Le succès de ce retour n’est pas seulement commercial. Il est psychologique. Harrison n’a jamais été un artiste qui travaille bien sous la contrainte. Il lui faut une atmosphère, une confiance, un sentiment de camaraderie. Lynne sait créer cet espace. Il sait aussi, et c’est crucial, traiter Harrison non comme une relique mais comme un pair. Harrison n’a pas besoin qu’on le flatte ; il a besoin qu’on l’active. Lynne l’active.

De là, la route mène aux Traveling Wilburys, ce projet qui ressemble à une blague devenue album, à une bande de musiciens qui se retrouvent comme des gamins, sans enjeu de prestige. George Harrison, Bob Dylan, Roy Orbison, Tom Petty, Jeff Lynne : sur le papier, un alignement de légendes. Dans l’esprit, une bande de copains qui s’amuse. Et c’est précisément ce qui manquait à Harrison dans la musique des années 70 et du début des années 80 : l’absence de bullshit, encore. La légèreté comme antidote à l’industrie.

Ce retour du mojo ne signifie pas que Harrison se remet à écouter toutes les nouveautés. Il signifie qu’il redevient vivant en tant que créateur. Il n’a pas besoin d’être un fan boulimique pour redevenir un artiste. Il a besoin de contexte, de confiance, d’un espace où la musique redevient un jeu sérieux, au sens noble : une activité qui compte, mais qui ne vous détruit pas.
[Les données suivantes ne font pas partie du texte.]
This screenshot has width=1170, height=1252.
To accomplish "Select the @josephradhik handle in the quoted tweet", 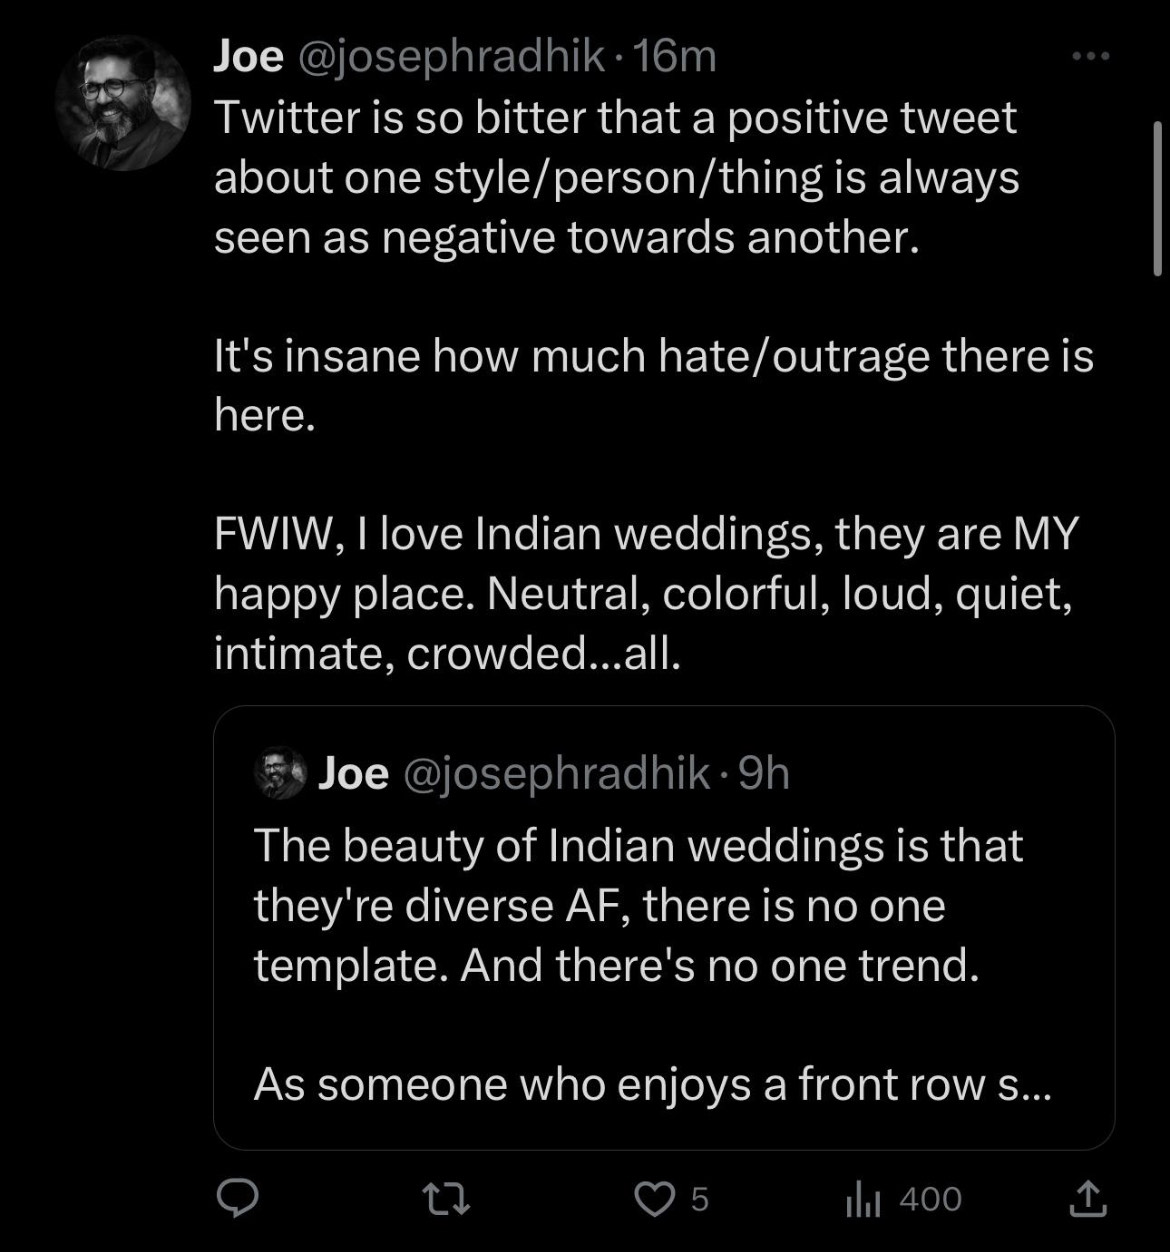I will click(x=555, y=774).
Pourquoi l’histoire de cette oreille « pas toujours à jour » compte encore

On pourrait sourire de l’idée qu’un Beatle, héros de la modernité dans les années 60, ait pu se retrouver « hors du coup » dans les années 80 et 90. Mais ce serait manquer l’essentiel. Cette trajectoire dit quelque chose de profond sur le rapport entre création et industrie. Elle rappelle que l’écoute n’est pas un devoir. Qu’un artiste n’a pas à être constamment branché sur la nouveauté pour être légitime. Que la sensibilité a ses saisons, comme les jardins de Friar Park.

Elle dit aussi que l’amour de la musique peut changer de forme. Chez Harrison, il passe de la fascination adolescente à une forme de sagesse, parfois proche du désenchantement, puis à une réactivation par la transmission familiale et par le travail collectif. Ce n’est pas un parcours linéaire. C’est une respiration. Et peut-être que c’est cela, au fond, la chose la plus rock de George Harrison : sa capacité à refuser la tyrannie du présent, à ne pas se laisser dicter ce qu’il doit aimer, à préserver ce noyau intime où la musique reste un lieu de vérité.
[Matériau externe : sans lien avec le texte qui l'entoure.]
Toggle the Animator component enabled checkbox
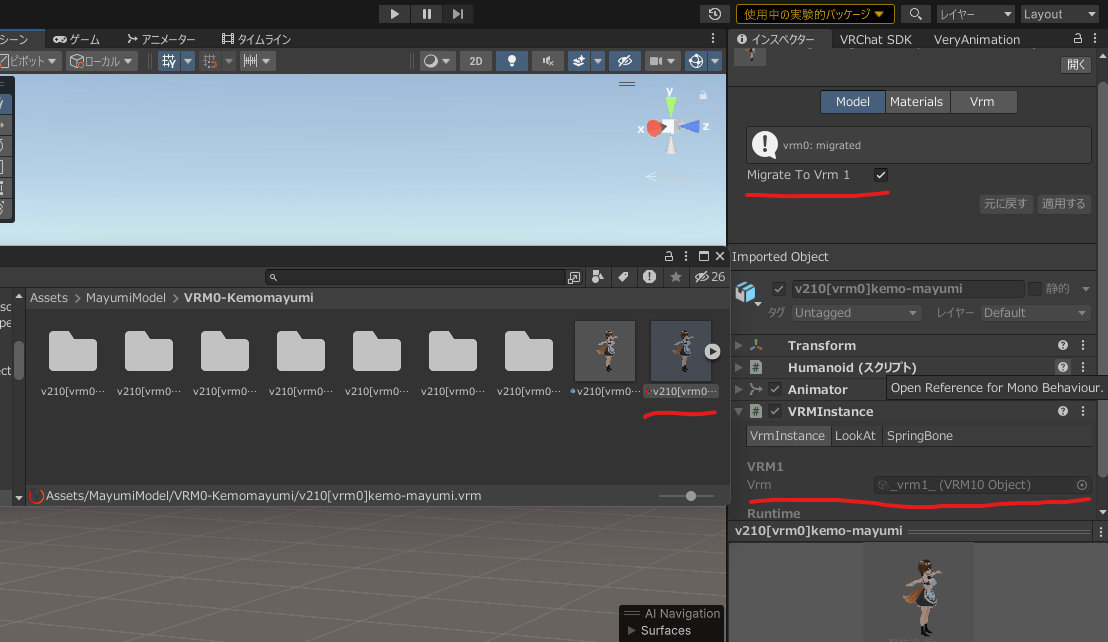 tap(775, 389)
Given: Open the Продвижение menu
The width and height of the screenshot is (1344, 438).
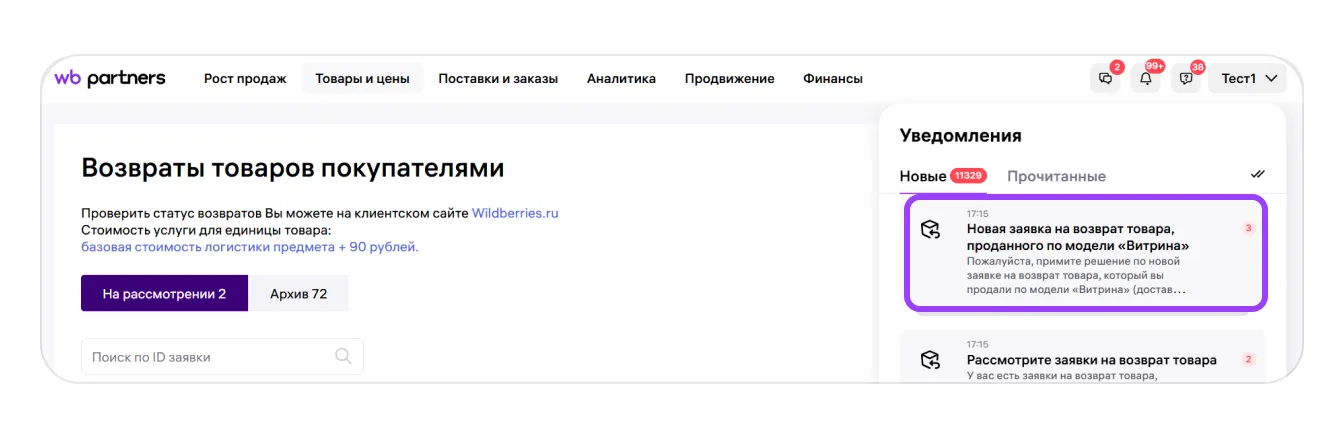Looking at the screenshot, I should point(729,79).
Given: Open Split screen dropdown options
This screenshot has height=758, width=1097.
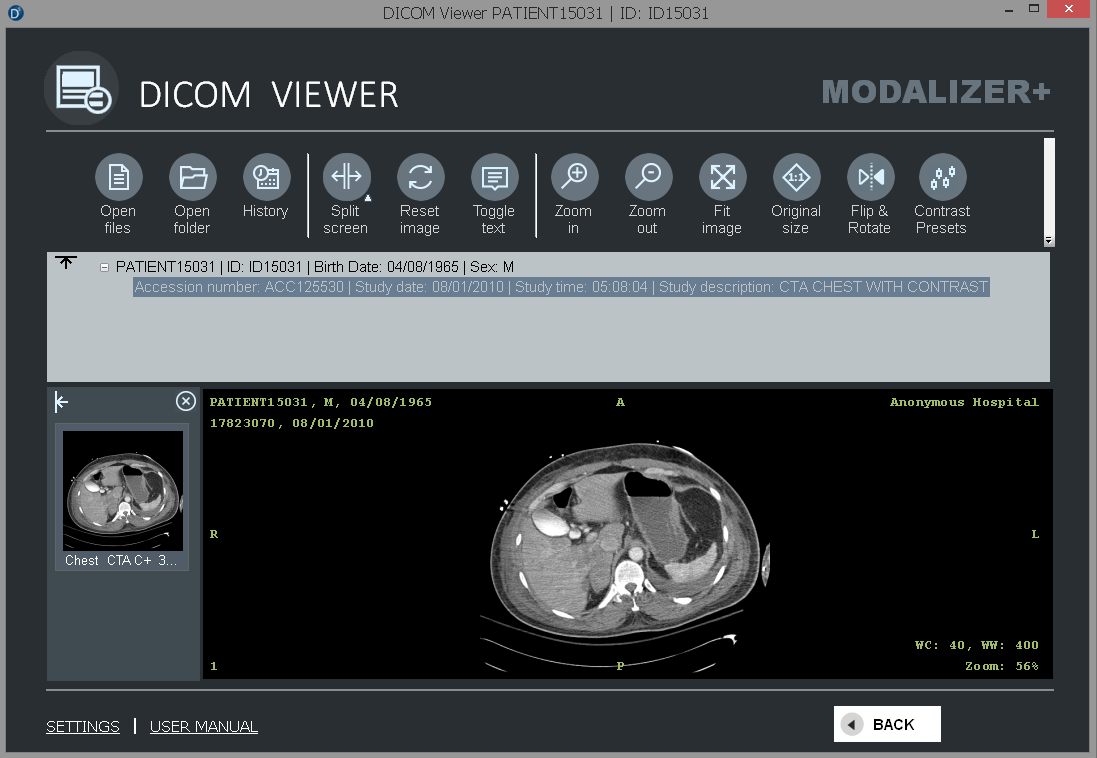Looking at the screenshot, I should (x=367, y=198).
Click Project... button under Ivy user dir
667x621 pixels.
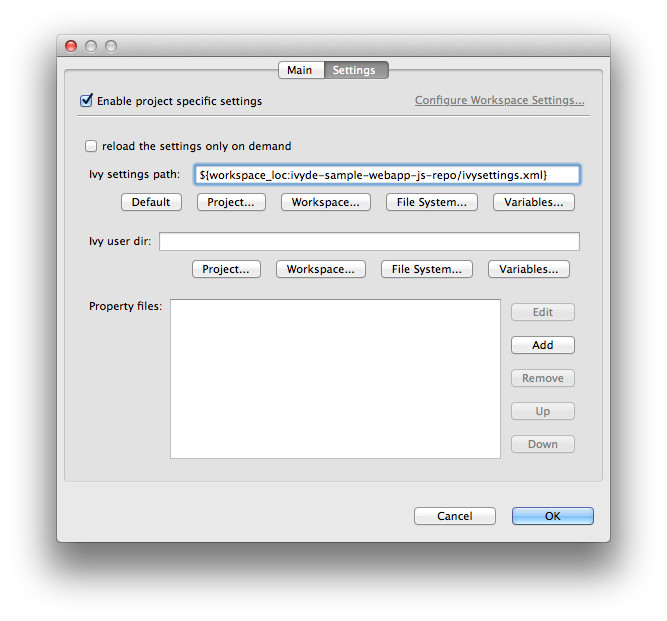tap(225, 269)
Quand Harrison dit qu’il n’a pas entendu grand-chose qui lui donne le même frisson que jadis, il ne ferme pas la porte au monde. Il reconnaît simplement une réalité humaine : certaines musiques vous construisent à un âge précis, et vous passez ensuite votre vie à chercher, parfois sans le savoir, des variations de ce premier choc. Harrison a eu la chance et la malédiction d’avoir vécu ce choc au cœur même de la plus grande révolution pop du XXe siècle. Forcément, le reste paraît parfois pâle.
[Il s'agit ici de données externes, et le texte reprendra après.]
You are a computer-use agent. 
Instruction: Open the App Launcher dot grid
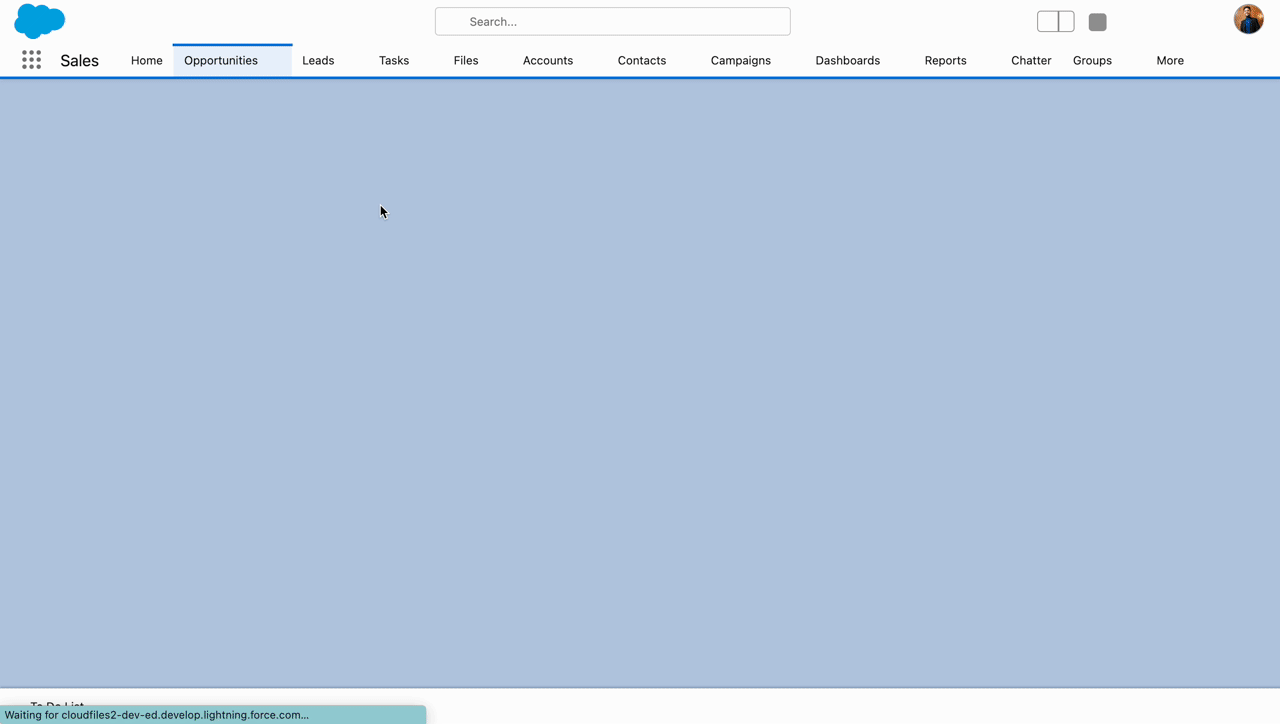coord(32,60)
Et pourtant, il suffit d’un disque, d’un fils qui vous passe un morceau, d’un ami qui vous tend une guitare, pour que la braise reprenne. Pas comme un incendie permanent, mais comme une chaleur suffisante pour continuer. George Harrison n’a jamais été un homme de la frénésie. Il est un homme de la durée. Son oreille, même quand elle n’est pas « à jour », reste une oreille de vérité. Et dans un monde musical souvent saturé de bruit, c’est peut-être la qualité la plus précieuse.